**AUFGABEN:**
1) Welche Anforderungen stellt der Orientierungssatz zur Meldeaufforderung an die Begründung einer solchen Aufforderung?
2) Schreib den Orientierungssatz zur Meldeaufforderung nach seinem letzten Satz weiter.

**VORLIEGENDER TEXT:**
----
Orientierungssatz

1. Nur wenn die Meldeaufforderung zu einem der in § 309 Abs 2 SGB 3 abschließend aufgeführten Zwecke ergeht, kann die Nichtbefolgung eine Säumniszeit iS des § 145 SGB 3 auslösen.

2. Wird in einer Meldeaufforderung ausgeführt, dass mit dem Arbeitslosen ein Gespräch über sein Bewerberangebot bzw seine berufliche Situation geführt werden soll und dass er darüber hinaus nochmals zu den Gründen für seine Nichtteilnahme an einer konkreten, ihm vorgeschlagenen Trainingsmaßnahme gehört werden solle, so entspricht die Meldeaufforderung keinem der in § 309 Abs 2 SGB 3 aufgeführten Zwecke der allgemeinen Meldepflicht. Ein Rückgriff auf die allgemeine Zweckbestimmung ist unzulässig, wenn die Aufforderung im Rahmen eines speziellen Verwaltungsverfahrens ergeht und dazu dient, die Voraussetzungen für eine Sperrzeit nach § 144 Abs 1 SGB 3 zu prüfen.

3. An die Begründung der Meldeaufforderung, die als Verwaltungsakt die allgemeine Mitwirkungspflicht für den Einzelfall konkretisiert, sind keine übermäßig hohen Anforderungen zu stellen. Es reicht, wenn erkennbar wird, dass die Aufforderung einem der in § 309 Abs 2 SGB 3 genannten Zwecke dienen soll. Eine Konkretisierung kann im persönlichen Gespräch erfolgen.
----
**DATENAUSZUG:**
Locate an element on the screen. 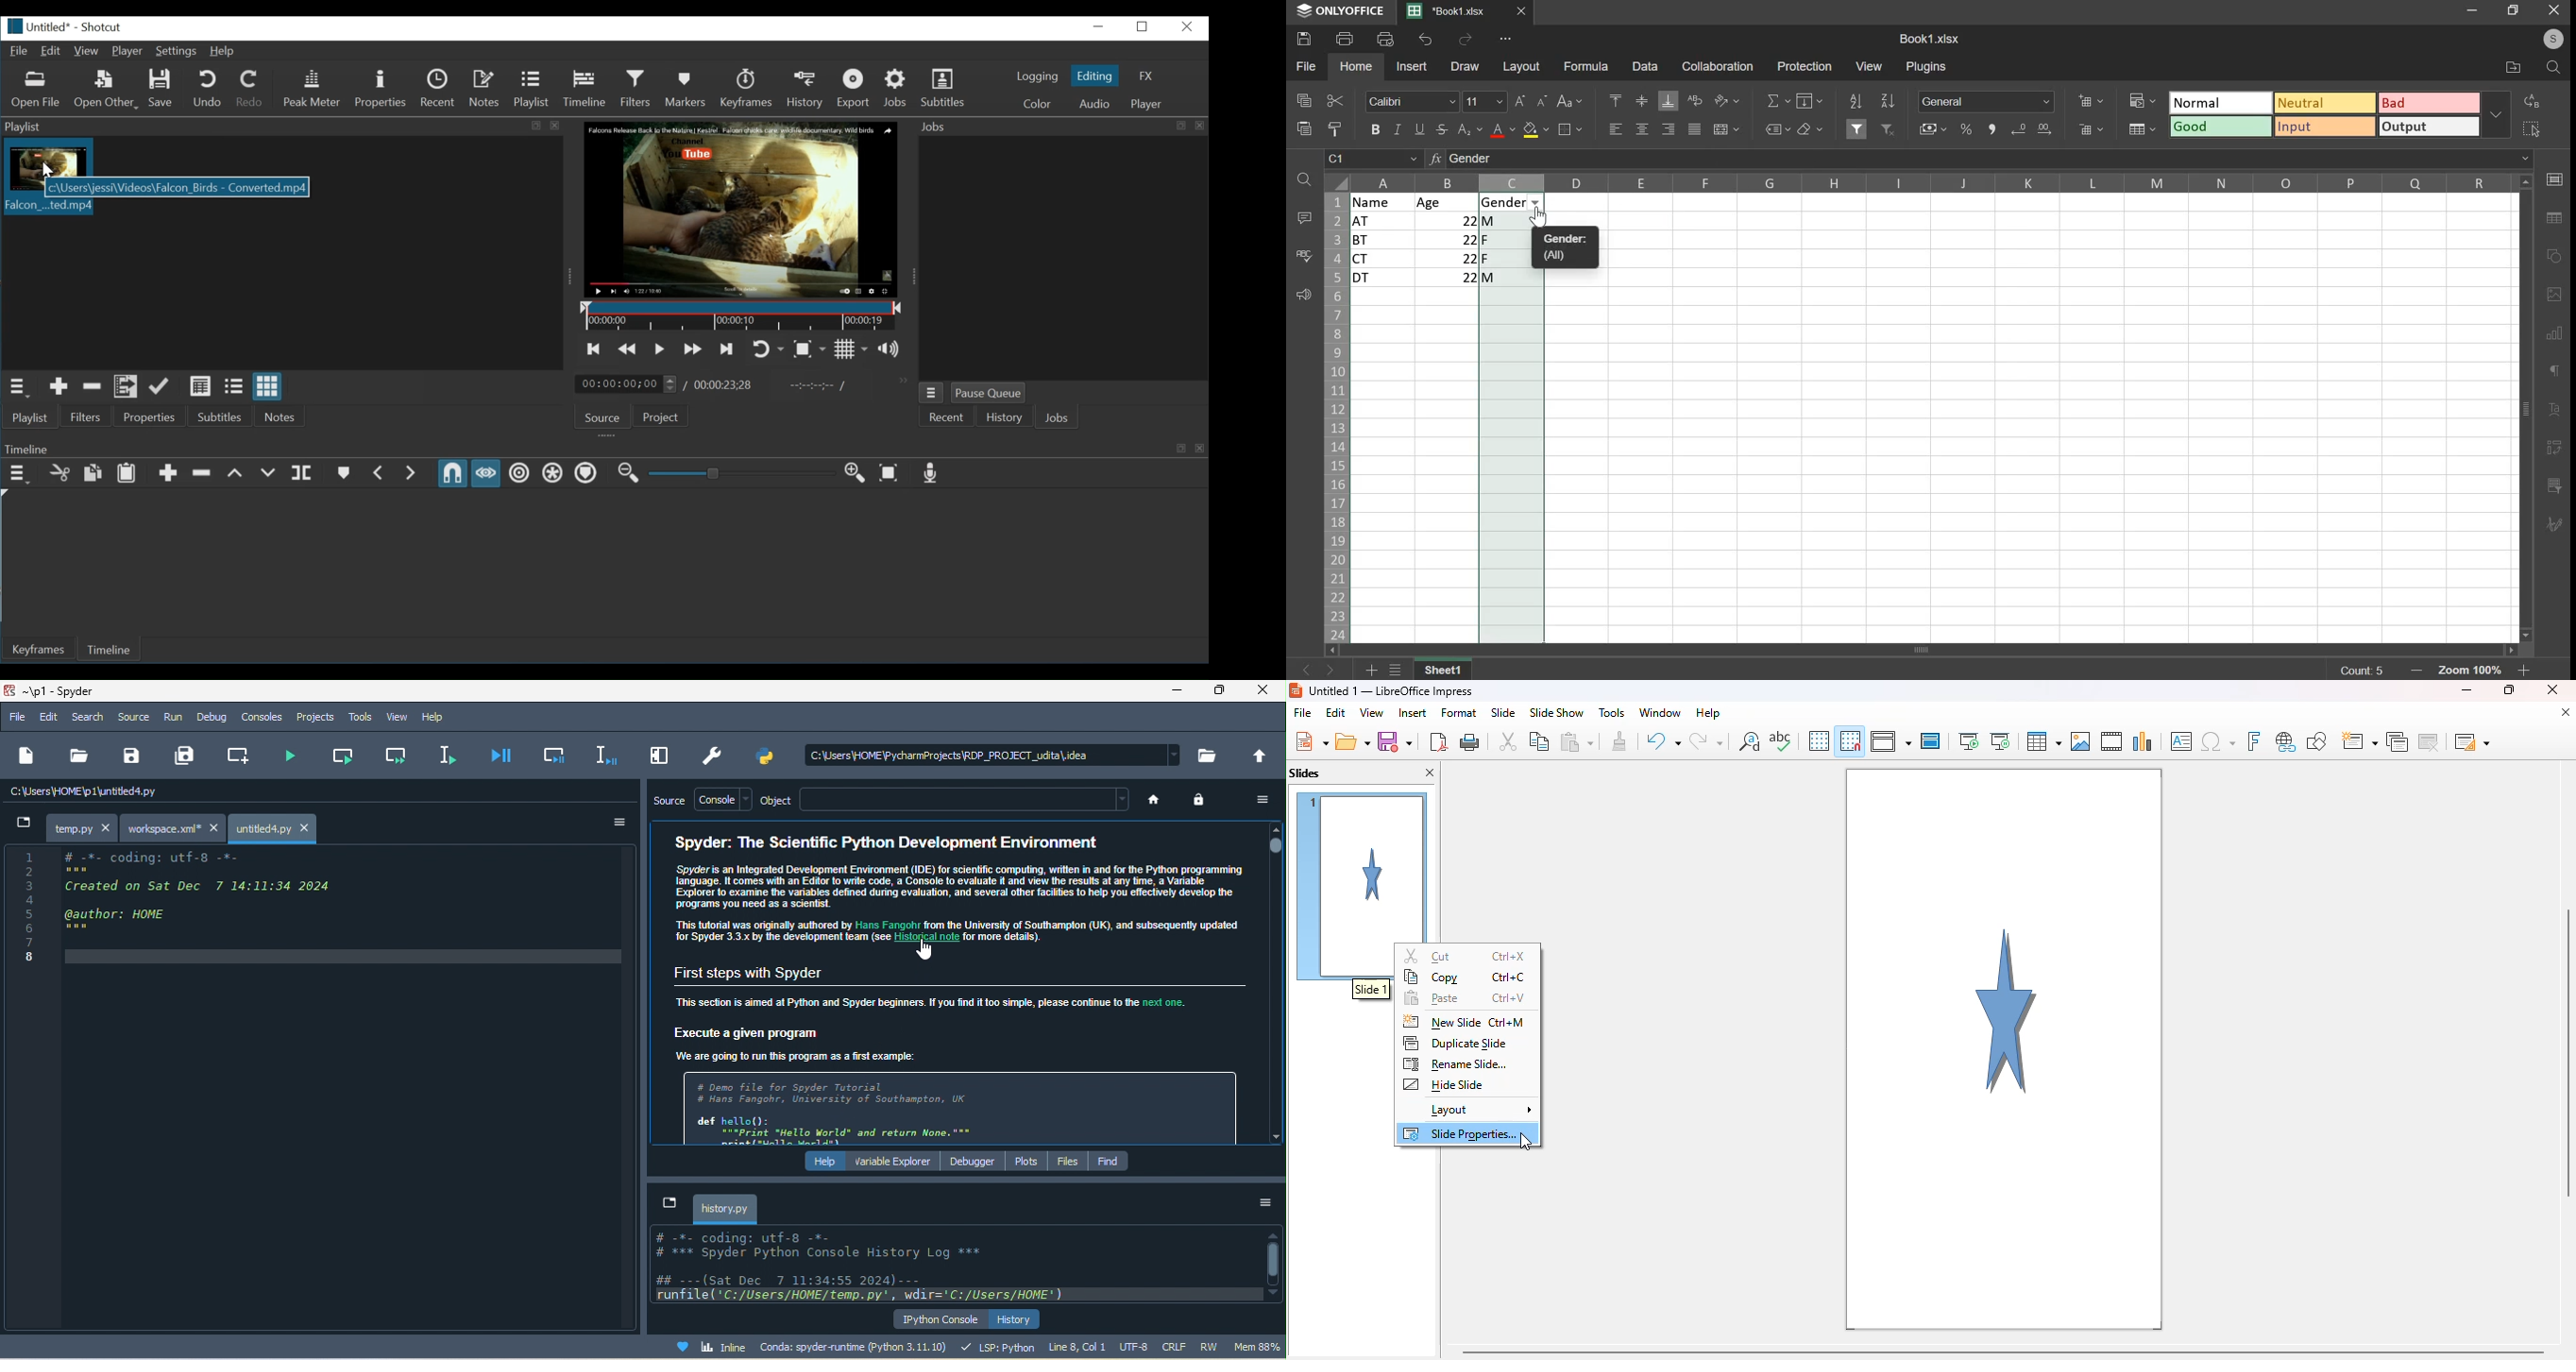  file is located at coordinates (1306, 66).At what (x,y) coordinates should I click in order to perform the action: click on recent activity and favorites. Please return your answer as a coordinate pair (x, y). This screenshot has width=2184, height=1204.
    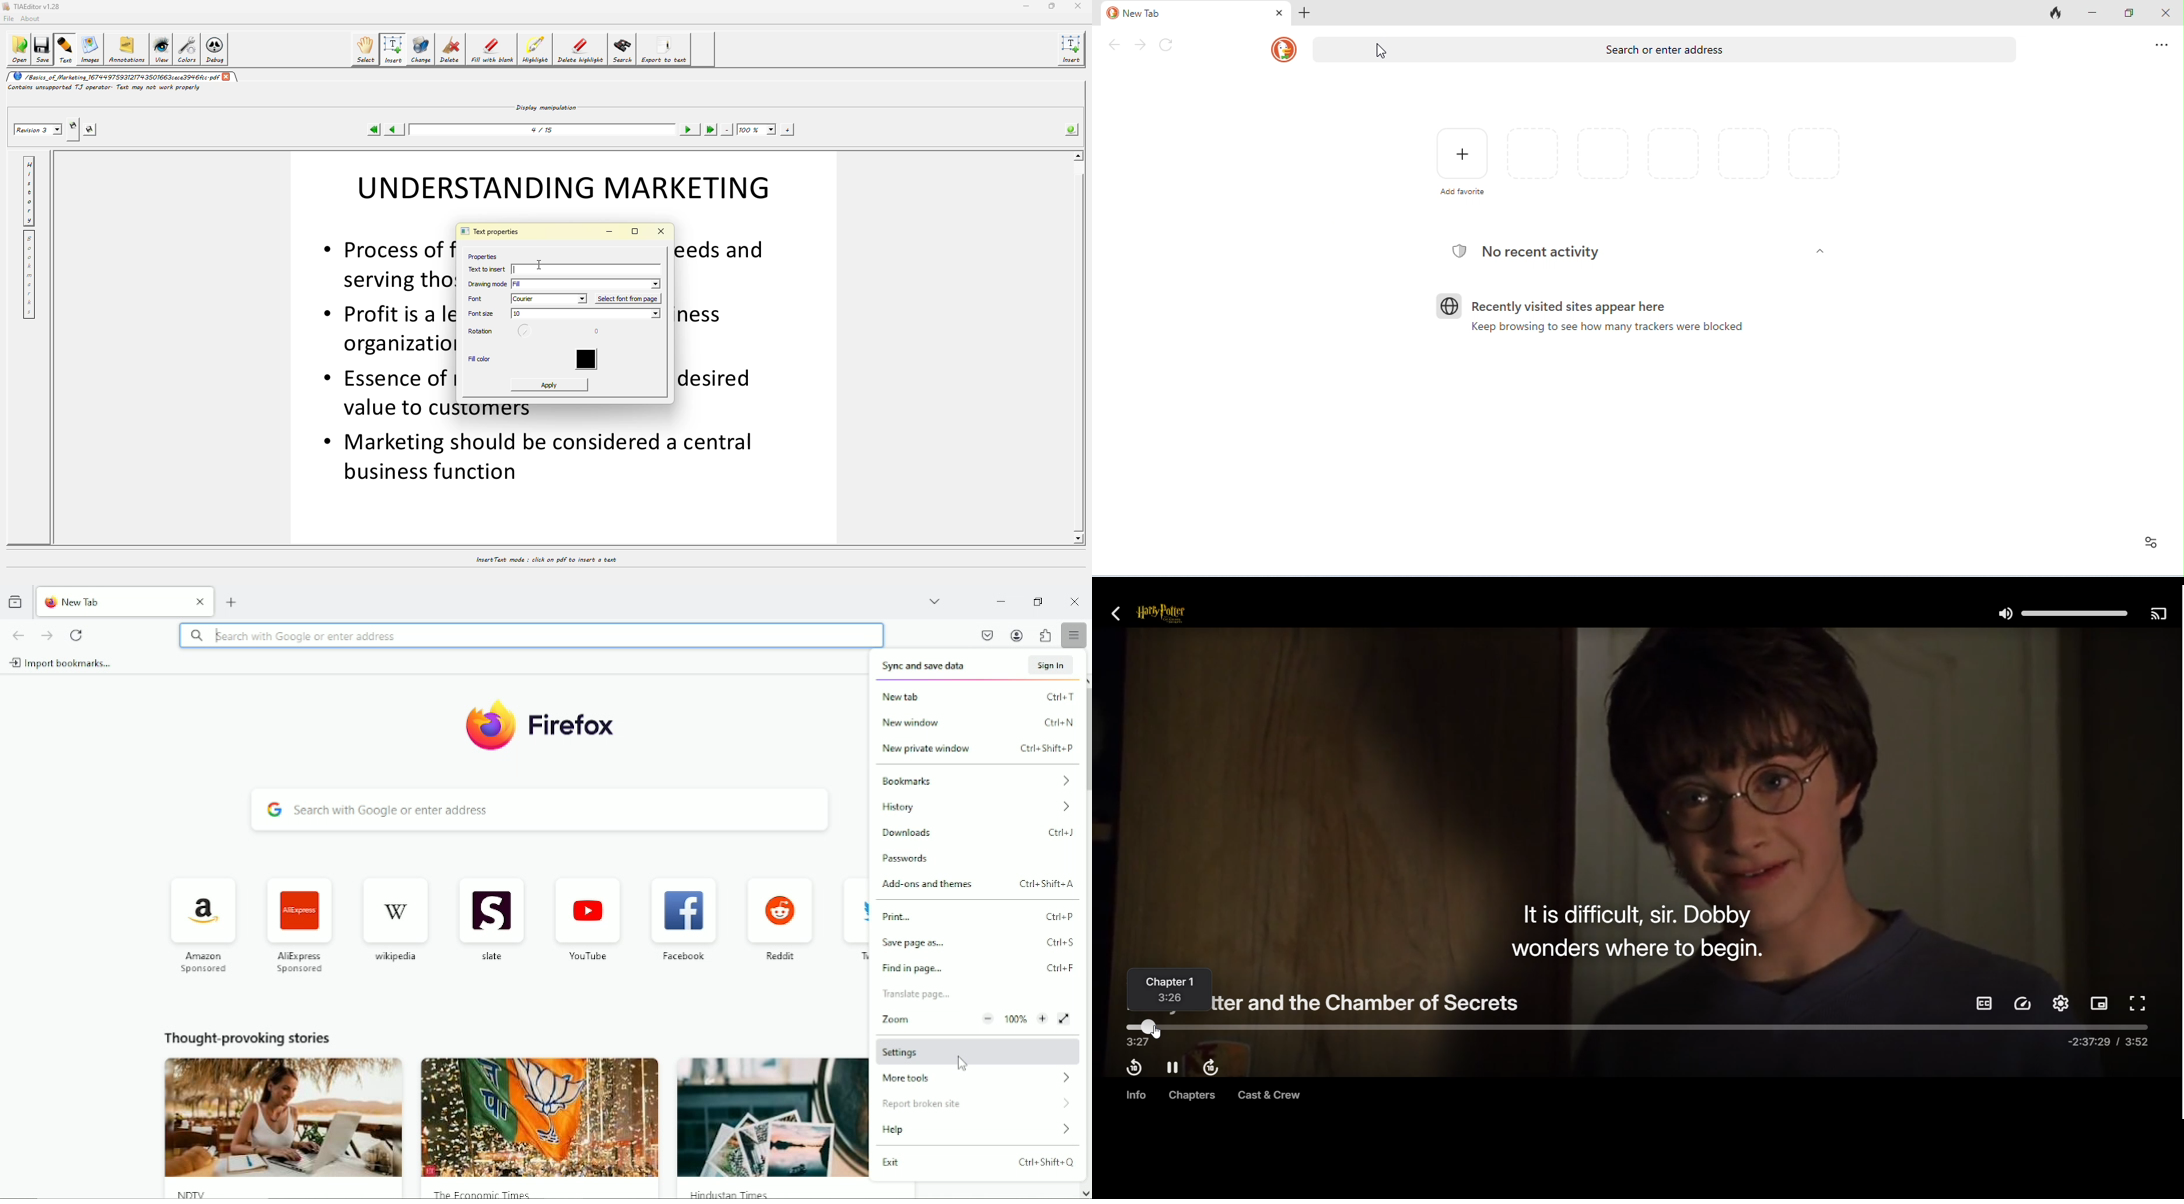
    Looking at the image, I should click on (2153, 541).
----
**ANTWORTEN JE AUFGABE:**
1) Keine übermäßig hohen: Es reicht, wenn erkennbar wird, dass die Aufforderung einem der in § 309 Abs 2 SGB 3 genannten Zwecke dienen soll.

2)
Tatbestand

Die Beteiligten streiten über die Rechtmäßigkeit eines Säumniszeit- und Aufhebungsbescheides der Beklagten, mit dem diese die Bewilligung von Arbeitslosenhilfe für den Kläger mit Wirkung vom 16. Februar 2002 befristet für mindestens sechs Wochen aufgehoben hat.

Der ... 1960 geborene Kläger hat ein Ingenieurstudium absolviert und arbeitete als Konstrukteur. Anfang Februar 1997 wurde er arbeitslos. Nach vorangegangenem Bezug von Arbeitslosengeld und Unterhaltsgeld bewilligte die Beklagte dem Kläger ab dem 2. Juli 2000 Arbeitslosenhilfe. Ab dem 2. Februar 2002 erhielt der Kläger Arbeitslosenhilfe in Höhe von täglich 25,98 DM bzw. wöchentlich 181,96 DM.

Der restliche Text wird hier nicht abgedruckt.